First in a series.
The Catalina Island Medical Center is showing dramatic gains in revenue and customer perceptions as CEO Jason Paret has moved quickly to implement recommendations from a 2016 needs assessment.
Paret, in fact, is quite comfortable on Catalina Island, having previously performed similar turnarounds on more remote outposts in Hawaii and Alaska before being hired by the board two years ago.
According to a “Market Needs Assessment and Strategic Facility Plan” completed in 2016, the existing facility was cited for a number of structural and physical deficiencies.

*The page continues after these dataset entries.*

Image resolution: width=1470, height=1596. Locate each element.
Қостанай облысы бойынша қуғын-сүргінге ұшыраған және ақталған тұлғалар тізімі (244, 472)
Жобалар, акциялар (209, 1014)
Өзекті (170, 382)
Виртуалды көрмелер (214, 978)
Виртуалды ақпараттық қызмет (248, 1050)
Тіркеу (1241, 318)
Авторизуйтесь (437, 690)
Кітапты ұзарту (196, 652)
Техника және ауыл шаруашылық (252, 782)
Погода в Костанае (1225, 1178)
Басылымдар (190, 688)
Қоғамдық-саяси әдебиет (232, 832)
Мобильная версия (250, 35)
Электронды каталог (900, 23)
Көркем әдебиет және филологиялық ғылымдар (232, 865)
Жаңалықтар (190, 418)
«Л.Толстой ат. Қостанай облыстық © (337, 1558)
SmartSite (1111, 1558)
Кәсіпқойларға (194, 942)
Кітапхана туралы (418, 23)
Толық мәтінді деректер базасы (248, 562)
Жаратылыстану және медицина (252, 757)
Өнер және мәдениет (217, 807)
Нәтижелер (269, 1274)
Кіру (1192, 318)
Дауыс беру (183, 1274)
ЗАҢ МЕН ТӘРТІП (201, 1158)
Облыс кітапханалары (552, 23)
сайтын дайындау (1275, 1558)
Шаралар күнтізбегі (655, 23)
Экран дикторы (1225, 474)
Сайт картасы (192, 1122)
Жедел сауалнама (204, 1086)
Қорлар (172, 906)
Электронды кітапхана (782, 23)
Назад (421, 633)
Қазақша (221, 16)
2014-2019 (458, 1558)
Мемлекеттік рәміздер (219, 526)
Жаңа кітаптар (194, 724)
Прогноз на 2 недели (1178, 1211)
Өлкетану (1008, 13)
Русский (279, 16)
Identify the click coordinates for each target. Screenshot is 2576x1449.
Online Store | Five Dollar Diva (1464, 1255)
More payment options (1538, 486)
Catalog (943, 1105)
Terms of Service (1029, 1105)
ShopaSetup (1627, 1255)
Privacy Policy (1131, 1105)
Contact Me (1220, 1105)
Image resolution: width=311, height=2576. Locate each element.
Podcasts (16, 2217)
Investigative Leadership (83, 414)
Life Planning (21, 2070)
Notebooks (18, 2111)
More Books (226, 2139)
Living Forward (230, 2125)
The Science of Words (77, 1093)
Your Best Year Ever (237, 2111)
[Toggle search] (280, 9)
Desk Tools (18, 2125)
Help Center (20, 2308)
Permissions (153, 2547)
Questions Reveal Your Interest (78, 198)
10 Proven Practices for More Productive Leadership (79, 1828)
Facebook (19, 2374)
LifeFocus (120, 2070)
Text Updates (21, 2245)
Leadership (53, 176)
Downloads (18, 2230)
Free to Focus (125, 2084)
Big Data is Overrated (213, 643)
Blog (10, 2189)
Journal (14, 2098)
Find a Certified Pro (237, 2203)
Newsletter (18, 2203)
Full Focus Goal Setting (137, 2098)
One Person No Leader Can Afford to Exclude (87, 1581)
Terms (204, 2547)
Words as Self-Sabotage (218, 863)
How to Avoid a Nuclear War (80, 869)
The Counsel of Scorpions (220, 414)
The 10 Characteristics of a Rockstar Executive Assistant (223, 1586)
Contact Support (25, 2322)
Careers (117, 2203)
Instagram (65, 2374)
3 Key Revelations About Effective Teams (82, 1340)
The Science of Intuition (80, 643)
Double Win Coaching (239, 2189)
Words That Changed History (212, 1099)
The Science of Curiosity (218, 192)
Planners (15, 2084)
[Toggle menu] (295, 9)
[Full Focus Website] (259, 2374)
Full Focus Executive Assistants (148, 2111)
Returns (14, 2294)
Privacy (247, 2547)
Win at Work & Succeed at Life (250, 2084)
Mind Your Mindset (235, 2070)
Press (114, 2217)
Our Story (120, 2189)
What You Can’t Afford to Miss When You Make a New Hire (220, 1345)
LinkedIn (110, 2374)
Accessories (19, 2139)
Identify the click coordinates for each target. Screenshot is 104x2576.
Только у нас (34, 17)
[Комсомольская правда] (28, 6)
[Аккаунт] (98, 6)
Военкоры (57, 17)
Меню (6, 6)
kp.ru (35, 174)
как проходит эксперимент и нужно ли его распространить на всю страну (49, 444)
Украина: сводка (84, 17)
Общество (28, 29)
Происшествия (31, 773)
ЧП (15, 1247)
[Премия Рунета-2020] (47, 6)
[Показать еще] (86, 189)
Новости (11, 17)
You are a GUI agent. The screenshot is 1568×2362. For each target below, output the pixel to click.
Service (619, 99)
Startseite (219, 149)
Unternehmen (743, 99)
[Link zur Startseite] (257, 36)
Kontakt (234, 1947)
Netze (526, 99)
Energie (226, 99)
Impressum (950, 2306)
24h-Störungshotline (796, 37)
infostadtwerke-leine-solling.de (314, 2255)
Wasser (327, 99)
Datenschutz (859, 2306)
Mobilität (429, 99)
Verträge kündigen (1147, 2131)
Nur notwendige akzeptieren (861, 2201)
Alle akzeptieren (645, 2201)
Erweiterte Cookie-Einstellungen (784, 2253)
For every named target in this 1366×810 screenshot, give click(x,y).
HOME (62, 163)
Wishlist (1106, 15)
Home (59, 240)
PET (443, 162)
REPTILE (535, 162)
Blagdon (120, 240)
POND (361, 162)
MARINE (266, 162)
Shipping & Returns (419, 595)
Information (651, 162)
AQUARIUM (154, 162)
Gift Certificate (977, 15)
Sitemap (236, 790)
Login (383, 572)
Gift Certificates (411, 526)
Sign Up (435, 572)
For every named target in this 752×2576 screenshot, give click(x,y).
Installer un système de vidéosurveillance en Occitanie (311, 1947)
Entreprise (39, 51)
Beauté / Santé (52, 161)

It was little surprise then, that the facility was losing almost 85 percent of medical dollars spent to “overtown” (mainland) medical institutions.
Since then, however, Paret says he has instituted a number of changes that has significantly changed both the perception of the institution and is winning the confidence back of local residents.
“There were some issues raised in the initial study that questioned the relevance of CIMC to the community,” said Paret. Since becoming CEO, Paret has been very active surveying island residents, acquiring new doctors and instituting procedures to recapture medical dollars previously leaving the community.
“We now have a requirement that all primary care physicians associated with the hospital live on the island,” said Paret. Also, he has recruited a strategic partnership with the University of California, Irvine, to provide emergency room doctors 24/7 to the facility.
Moreover, Paret said, “we now pay attention to every detail of the patient experience and quality of care,” hoping to improve community perception.
Paret’s team has developed a more appealing logo, brought in high-speed internet, made insurance changes and updated the medical center’s equipment to the extent financially possible.
According to Paret, the medical center is showing “double digit” increases in quarterly revenues, nearly 20 percent in the most recent quarter. Perhaps more importantly, hospital tracking surveys are indicating dramatic increases in positive perceptions and acceptance.
For instance, recent surveys indicate CIMC has moved from the 23rd percentile to 79th in outpatient care, from the 7th percentile to 29th for the clinic and now, the rating for emergency room services consistently finish above the 95th percentile.
Bottom line, Paret says the CIMC is well on the way to becoming a “financially stable hospital able to meet the true needs of the community it serves.”
Eventually, said Parent, he believes the CIMC could capture as much as 50 percent of the medical dollars now being spent “overtown.”